Friday, April 09, 2004

Bollettino

So I met a man yesterday, had lunch with him. He was a friendly, bald, gray moustached man, eating carrots out of a Tupperware case. We fell into conversation, and at one point he said that he was in Vietnam. We’d been talking about war. I’d mentioned that I’d read that soldiers in Vietnam were issued Dexedrine and various speed pills to get them through the next encounter. And he’d said that that was countenanced, but it wasn’t officially approved, then told me the tale of his war – and ended up by adding, as a little sidenote, that people do funny things in war. A friend of his, for instance. He blasted an eight year old girl. Came upon her in some go through the village maneuver. Little darling kept approaching him. He got out the rifle, warned her to go back, and she kept approaching like Viet bad seed, and he let her have it. And, he said, she exploded, meaning that she’d been wired.
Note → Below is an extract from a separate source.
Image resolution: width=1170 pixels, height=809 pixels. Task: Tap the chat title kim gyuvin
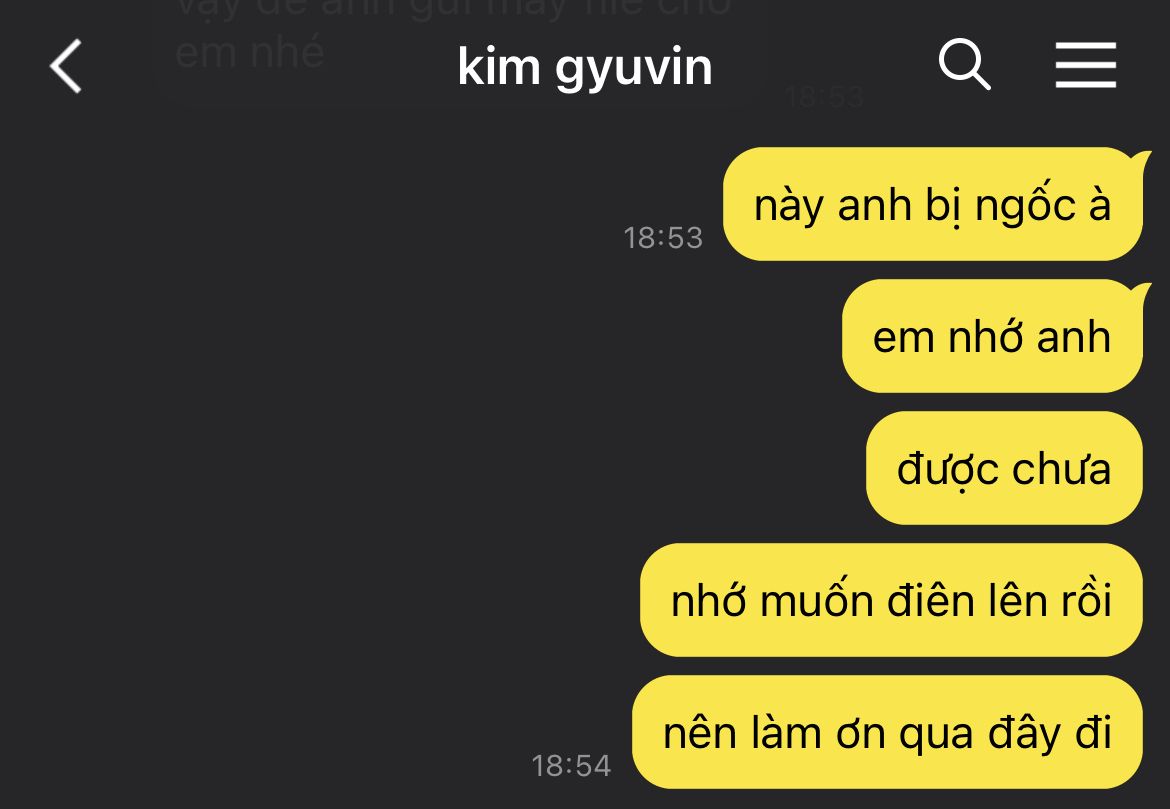tap(585, 69)
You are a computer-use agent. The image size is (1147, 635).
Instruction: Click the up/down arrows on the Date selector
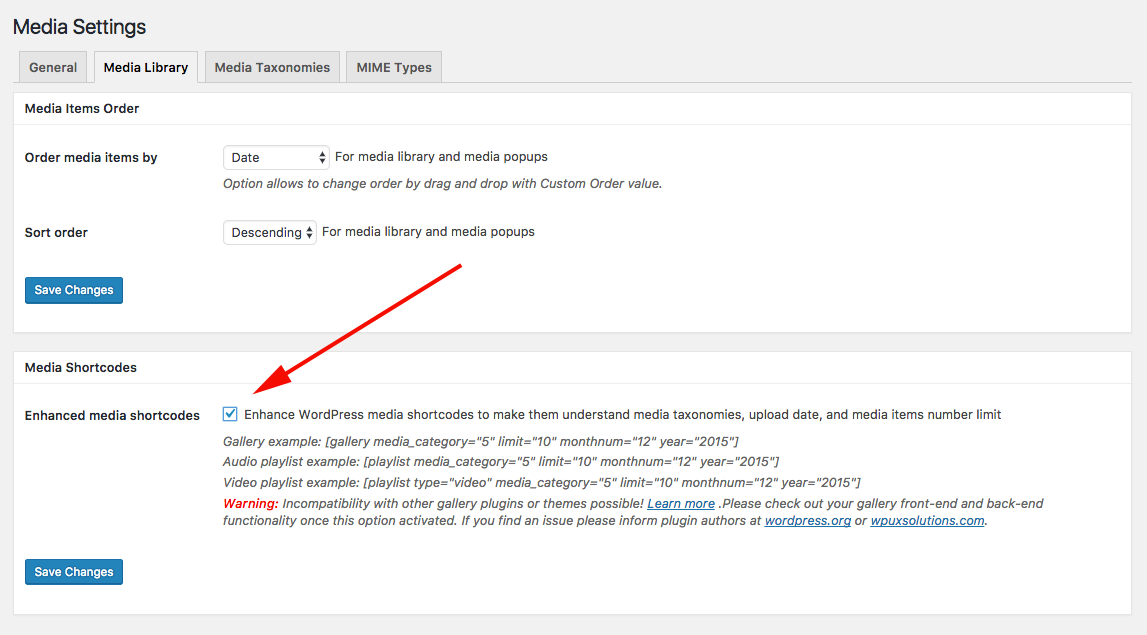[x=320, y=157]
Then the guy said, two war crimes there, really. One is killing the eight year old, one is the Cong wiring her up.

I said yes.

This was not supposed to be happening again. That girl, that bomb, that GI, those dreams, that crippled life, that ended life, that desolation wrought on a citizenry by its own government, intoxicated by power and lies – no, this was not supposed to happen again. I remember hearing stories like that man’s – who was placidly chewing his carrots – when I was eighteen, nineteen. In the seventies, you were always running into vets who were never coming home, you could tell it from their eyes and their raddled faces, and especially their laughs, and their stories. And you knew much of it was bullshit. But you also knew that so much external damage implied something had happened the way a crater implies a shell.

Here are pictures from Falluja. I don’t find images of viscera and blood particularly sickening. It happens. Nor am I against violence per se – it is no joke that liberty is purchased with blood. But this isn’t liberty. This is senseless retaliation, for purposes that have been so wound in a labyrinth of Bush’s photo op politics as to be long lost; as these pictures go out to Baghdad and Basra, they pretty much put an end to the ‘good feeling’ that Americans are always polling the Iraqis to pull out of them, our colonialism with a smiley face.

I admit it -- I was fooled. I thought there was something like a learning curve operating in the bowels of the CPA. That Bremer had recognized his mistakes. I was wrong. They have learned nothing. Nothing, amazingly enough. These are people on whom all experience is lost.